Josee Reblooming Lilac

The color of Josee Reblooming Lilac is slightly more pinkish then lavender.


Josee Reblooming Lilac, springhillnursery.com, $6.95


Contrary to common belief, Lilac can be grown and thrive in Southern California.  However, there is a specific variety that does best in a climate that never freezes.  ‘Lavender Lady’ is a favorite for Southern California dwellers.  


Lavender Lady

Lavender Lady, Photo Courtesy of: Monrovia

Lavender Lady

Lavender Lady, Photo Courtesy of: Monrovia


Some tips for growing Lavender Lady in Southern California include:

• Stop watering them after mid-September allowing them to survive solely on rainfall

• Allow the plant to go dormant (it looks almost dead, don’t be surprised)

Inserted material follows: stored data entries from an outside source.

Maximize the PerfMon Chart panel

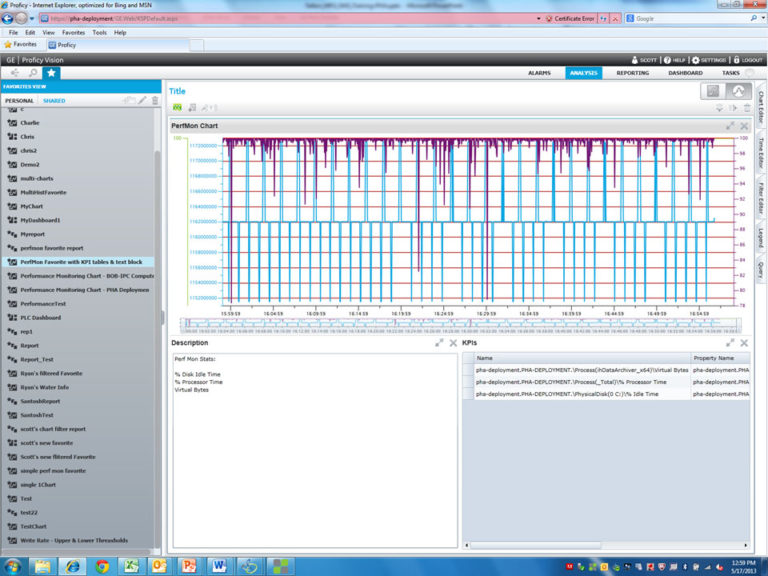click(730, 126)
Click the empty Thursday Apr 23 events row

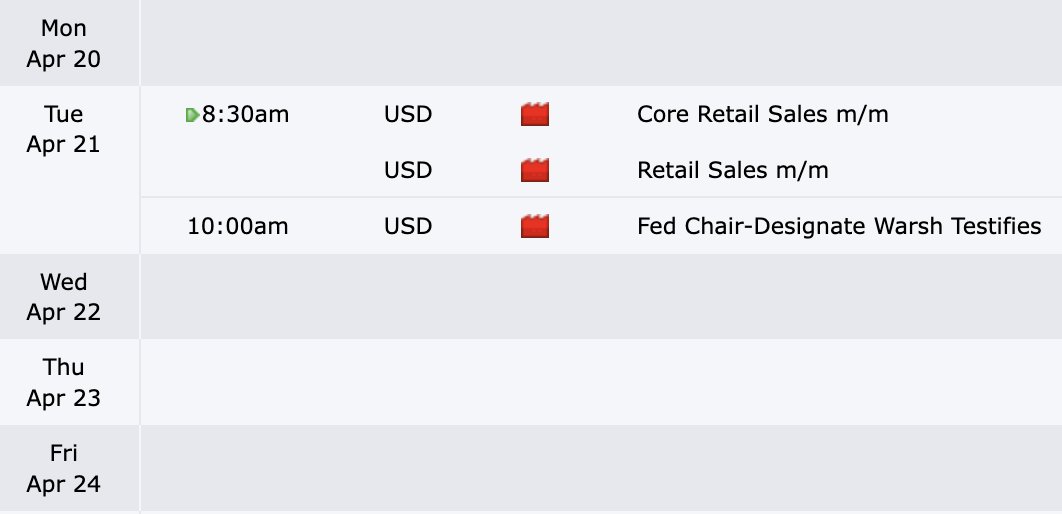601,382
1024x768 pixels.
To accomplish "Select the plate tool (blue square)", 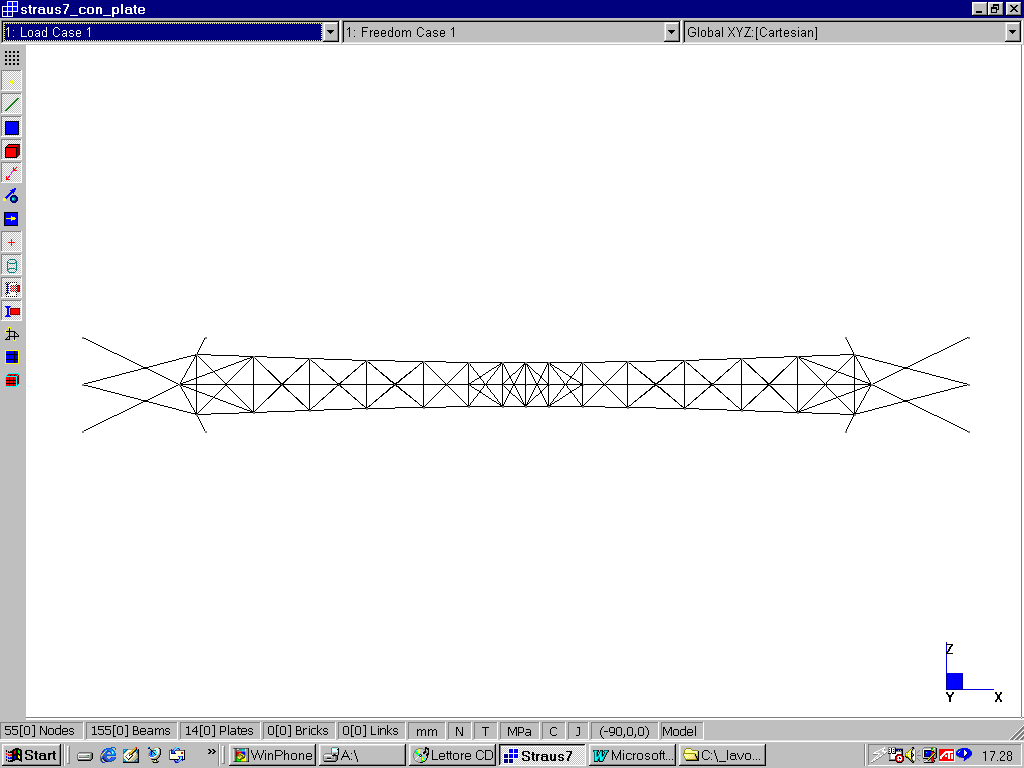I will coord(12,127).
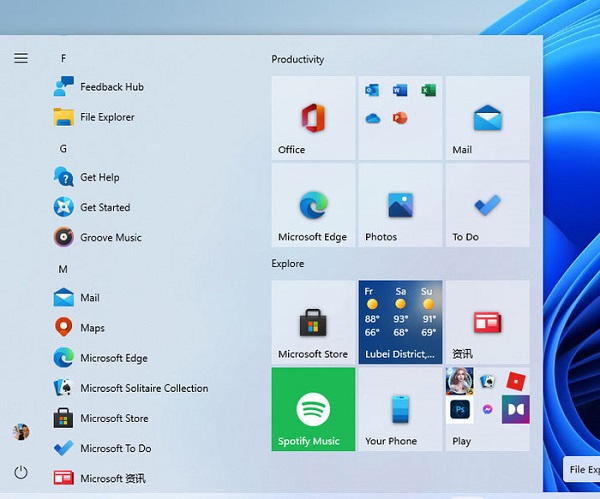
Task: Open Maps from the app list
Action: click(x=92, y=328)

• Resume watering when the first leaves and buds appear in the spring

• Keep them from growing too tall by pruning thereby stimulating the younger heartier canes that produce more flowers



There are a tremendous number of Irises out there and you really cannot go wrong with any.  Planted in well-drained soil they multiply and provide more and more pleasure in years to come.  One of our favorites from Dutch Gardens is: the Florentine Silk Iris.


Florentine Silk Iris

Florentine Silk Iris from Dutch Gardens.com



Florentine Silk Iris, dutchgardens.com. $17.96 for 3 plants


Winner of multiple awards with 6 to 8″ flowers it is one of the tallest bearded irises and is a rare repeat bloomer.  The color combination is stunning and it is a perfect cut flower for arrangements.


Finally, the gladiator Gladiolus, impossible to do wrong or kill!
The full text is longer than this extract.